El halago, en general, nos saca de nuestra verdad, y por eso nos hace daño. Nuestra verdad es que todo lo recibimos de Dios, que es un padre infinitamente bueno; de ahí que no haya sitio para el engreimiento en nuestra vida, y que la humildad venga a nuestra naturaleza como anillo al dedo, tranquilizándonos en la seguridad de que nuestro Padre se ocupa de nosotros.
Los comentarios acerca de las diferencias sociológicas entre varón y mujer caen fuera del ámbito del púlpito; no así del confesionario. En el púlpito habla un doctor, e imparte doctrina; en el confesionario escucha un santo, y trata de curar con su amor el corazón herido.
El sacerdote que se hace discípulo de Jesucristo aprende de Él el oficio de curar. En Él está todo: la luz que ilumina, la sal que purifica, sana y conserva, y el fermento que hace crecer a la masa. Quien hizo todo no se olvidó de nada, y quien hizo al hombre varón y mujer para que presidiera la creación, puso en el hombre todo lo necesario para llevar la obra de Dios a plenitud; y no contento con haberlo hecho del todo bien, lo superó recreando al hombre a imagen y semejanza de Jesucristo, poniendo como modelo a imitar el misterio de su amor crucificado, en el que San Pablo encuentra la referencia última de la perfección del matrimonio cristiano; su posibilidad y su fecundidad infinita.
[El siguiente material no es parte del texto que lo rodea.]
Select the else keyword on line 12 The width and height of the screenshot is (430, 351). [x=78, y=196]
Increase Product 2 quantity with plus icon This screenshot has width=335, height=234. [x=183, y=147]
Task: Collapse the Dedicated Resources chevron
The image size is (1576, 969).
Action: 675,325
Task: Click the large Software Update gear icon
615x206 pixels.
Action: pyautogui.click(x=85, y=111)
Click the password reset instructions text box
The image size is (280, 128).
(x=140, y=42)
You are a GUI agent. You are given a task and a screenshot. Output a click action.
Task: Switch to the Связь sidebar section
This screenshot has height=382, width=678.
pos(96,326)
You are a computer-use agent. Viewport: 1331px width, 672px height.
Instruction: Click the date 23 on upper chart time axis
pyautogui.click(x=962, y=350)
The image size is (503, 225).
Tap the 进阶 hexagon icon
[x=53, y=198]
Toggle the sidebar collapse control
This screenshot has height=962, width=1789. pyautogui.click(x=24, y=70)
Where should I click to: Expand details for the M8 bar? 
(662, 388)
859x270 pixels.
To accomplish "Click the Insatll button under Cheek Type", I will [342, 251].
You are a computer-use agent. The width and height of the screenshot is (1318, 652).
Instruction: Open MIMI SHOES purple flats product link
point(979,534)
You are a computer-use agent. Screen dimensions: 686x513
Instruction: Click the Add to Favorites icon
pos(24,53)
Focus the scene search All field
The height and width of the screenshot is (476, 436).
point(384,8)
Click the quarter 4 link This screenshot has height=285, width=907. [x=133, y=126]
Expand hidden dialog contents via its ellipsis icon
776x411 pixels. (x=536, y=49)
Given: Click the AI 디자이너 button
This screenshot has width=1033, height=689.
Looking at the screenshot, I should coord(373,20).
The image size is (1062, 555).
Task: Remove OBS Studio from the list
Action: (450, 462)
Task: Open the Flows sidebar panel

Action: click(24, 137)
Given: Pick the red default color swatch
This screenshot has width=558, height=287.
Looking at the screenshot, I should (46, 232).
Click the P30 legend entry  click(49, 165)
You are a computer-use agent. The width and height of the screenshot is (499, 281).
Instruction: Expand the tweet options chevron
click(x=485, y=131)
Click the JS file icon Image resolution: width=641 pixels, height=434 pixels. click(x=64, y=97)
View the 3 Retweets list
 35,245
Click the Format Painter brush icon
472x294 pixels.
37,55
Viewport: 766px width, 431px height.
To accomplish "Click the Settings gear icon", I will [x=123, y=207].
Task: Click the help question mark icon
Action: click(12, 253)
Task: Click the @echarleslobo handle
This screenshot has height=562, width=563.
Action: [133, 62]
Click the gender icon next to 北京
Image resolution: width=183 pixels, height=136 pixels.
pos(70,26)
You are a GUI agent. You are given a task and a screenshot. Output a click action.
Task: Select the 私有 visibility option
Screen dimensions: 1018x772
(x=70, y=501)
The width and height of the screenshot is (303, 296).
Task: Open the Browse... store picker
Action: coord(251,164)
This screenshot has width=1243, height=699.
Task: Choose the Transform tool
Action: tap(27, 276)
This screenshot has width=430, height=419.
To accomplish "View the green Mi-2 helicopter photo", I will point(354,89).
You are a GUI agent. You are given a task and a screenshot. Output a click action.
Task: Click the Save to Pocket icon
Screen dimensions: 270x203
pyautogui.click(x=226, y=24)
En ese camino de amor que es el matrimonio sacramental no hay distinción entre varón y mujer (una sola carne), como no hay distinción entre las tres personas de la Trinidad en cuanto a su identidad esencial: no existen sin relación la una a la otra. Por eso, cuando se intenta aproximar la realidad divina a los humanos, como en la Parábola del Hijo Pródigo, las imágenes humanas son apoyos para la escalada, que una vez arriba se desechan. El colosal corazón de Dios deslumbra por su belleza nuestra mirada, y todo está en él. Entendió esto muy bien el genio de Rembrandt, experto en luces y sombras y en captar la personalidad y la complejidad de las emociones; y así ha sido muy comentada su composición de esta escena bíblica del Hijo Pródigo por representar el abrazo del Padre con una mano femenina y otra de varón.
Esperaba yo de Amoris Laetitia una palabra doctrinal de vida, una confirmación en la fe, y no la obtuve. Y lo que vino después fue una avalancha de sedimentos y lodo... Hoy toca limpiar las adherencias que aquel barro dejó en la Iglesia; devolver el brillo a la perla de la creación de Dios, la perfección del amor humano, imagen del Dios Uno y Trino, unidad fecunda de amor. Y retomar la senda buena de la Palabra original de Dios.